ターサス、8億ドルでアルケウスを買収、ギルデウレチノール第3相試験を取得

後期臨床段階の眼科資産を取得
ターサス・ファーマシューティカルズ(TARS)は、アルケウス・ファーマシューティカルズを買収し、シュタルトガルト病の候補物質であるギルデウレチノールアセテート(ALK-001)を取得しました。まだブランド名はなく、1日に1回服用する重水素置換ビタミンA製剤です。網膜における毒性のあるビタミンA二量体とビスレチノイドの生成速度を遅らせ、ABCA4変異に関連する網膜萎縮を遅らせるメカニズムです。眼瞼炎市場でXDEMVY(ロチラネル点眼液0.25%)を確立したターサスが、希少網膜疾患まで商業基盤を拡大する取引として解釈されています。
第3相NORTHSTARが価値の鍵
ギルデウレチノールは、230人規模のグローバルな無作為化・二重盲検・プラセボ対照第3相NORTHSTAR(NCT07419334)試験に移行しており、2026年6月に開始し、2029年10月に主要評価項目の完了が予定されています。先行する第2相TEASE-1試験の50人分析では、2年間で萎縮性病変の成長率が21%減少し、p値は0.001未満でした。観察面積に基づいた減少率は28%でしたが、自然史データで補強されたデザインであるため、検証試験の再現性が企業価値の重要な変数となります。FDAはギルデウレチノールに革新的な治療法、優先審査、希少小児疾患および希少医薬品の地位を付与しましたが、FDA、EMA、PMDAの承認はまだなく、諮問委員会(AdComm)も開催されていません。
4億5千万ドルの前払いにより、リスクを早期に解消
取引の前払い金は4億5千万ドルで、現金2億7千万ドルとターサスの普通株1億8千万ドルで構成されています。規制当局の承認と最初の商業販売の達成に連動したマイルストーンは最大3億5千万ドルであり、純売上には1桁後半の段階的なロイヤリティが別途適用されます。したがって、名目上の取引価値はロイヤリティを除いて最大8億ドルですが、前払い金の40%が株式であるという構造は、現金支出を削減する一方で、既存の株主の希薄化を伴います。2025年のグローバルなシュタルトガルト病治療薬市場は3億1,720万ドル、2032年の予測値は24億ドルとされており、後期臨床試験が成功した場合、投資回収の余地は大きいです。
チンラレバントが主要な競合物質
最も進んだ競合物質は、ベライト・バイオ(BLTE)の経口RBP4阻害剤であるチンラレバント(LBS-008)で、104人対象の第3相DRAGON試験で、病変の成長をプラセボと比較して36%抑制し、主要評価項目を達成し、p値は0.0033でした。ベライトは2026年上半期にFDAの新薬承認申請を開始し、ギルデウレチノールよりも規制スケジュールが早いです。現在、シュタルトガルト病のFDA承認の標準治療はなく、視力補助、光曝露の管理、過剰なビタミンA摂取の回避が中心であるため、最初の承認薬の市場での先占効果は大きいです。ただし、ギルデウレチノールは、ビタミンAの眼球への送達自体を低下させるチンラレバントとは異なり、毒性のある二量体の形成を選択的に遅らせるため、暗順応の低下と色覚異常を軽減できるかどうかは、臨床的な差別化のポイントです。

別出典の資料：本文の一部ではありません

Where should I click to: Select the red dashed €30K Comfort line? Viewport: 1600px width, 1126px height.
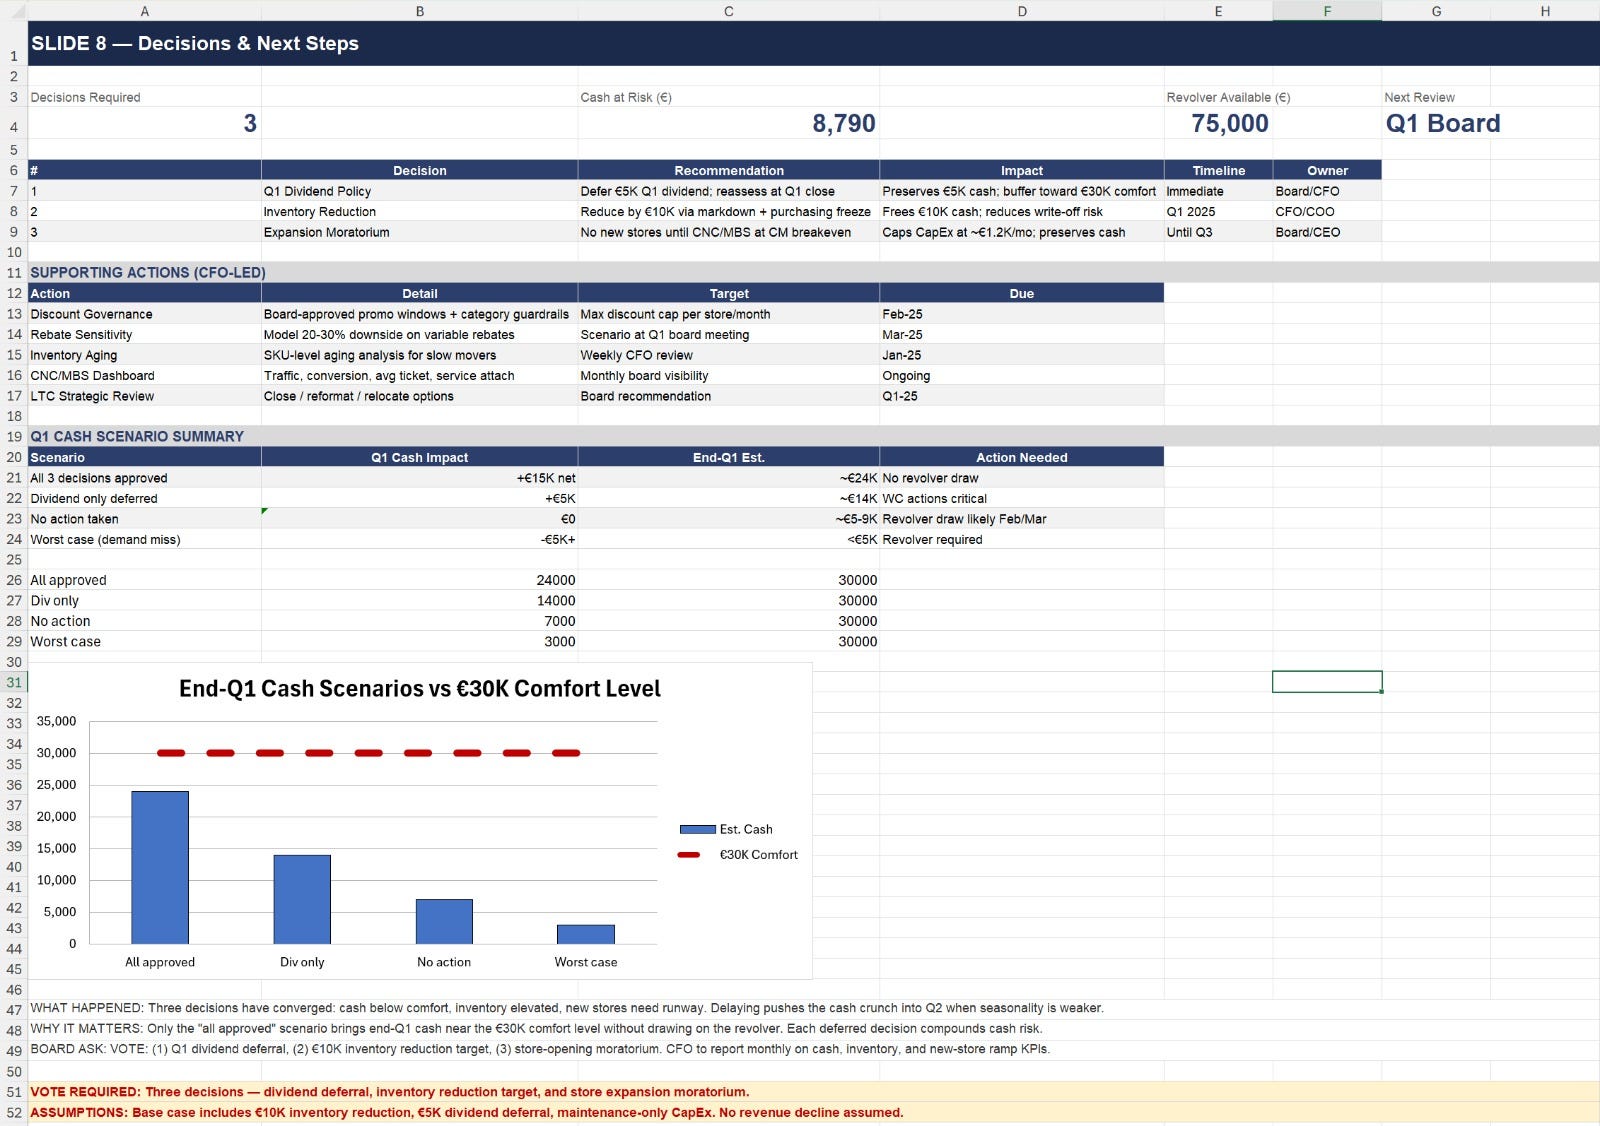pyautogui.click(x=369, y=753)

投資家の観点から、最大8億ドルと別途ロイヤリティを負担する取引の収益性は、230人規模の第3相NORTHSTAR試験における病変の成長抑制の再現性と、2029年10月の主要評価項目の完了スケジュールによって左右されます。競合他社のベライト・バイオ(BLTE)のチンラレバントは、第3相試験で病変の成長を36%抑制し、p値0.0033を記録した後、FDA承認手続きを最初に開始し、商業的な先占リスクを高めました。研究者にとって、第2相試験で21%の減少を示した重水素置換ビタミンAが、RBP4阻害とは異なる毒性のあるビスレチノイドの制御戦略を第3相試験で検証するという意味があります。業界にとって、2025年の3億1,720万ドルから2032年の24億ドルに拡大する市場をターゲットに、XDEMVYの販売組織と後期希少網膜資産を組み合わせた垂直統合の事例として残ります。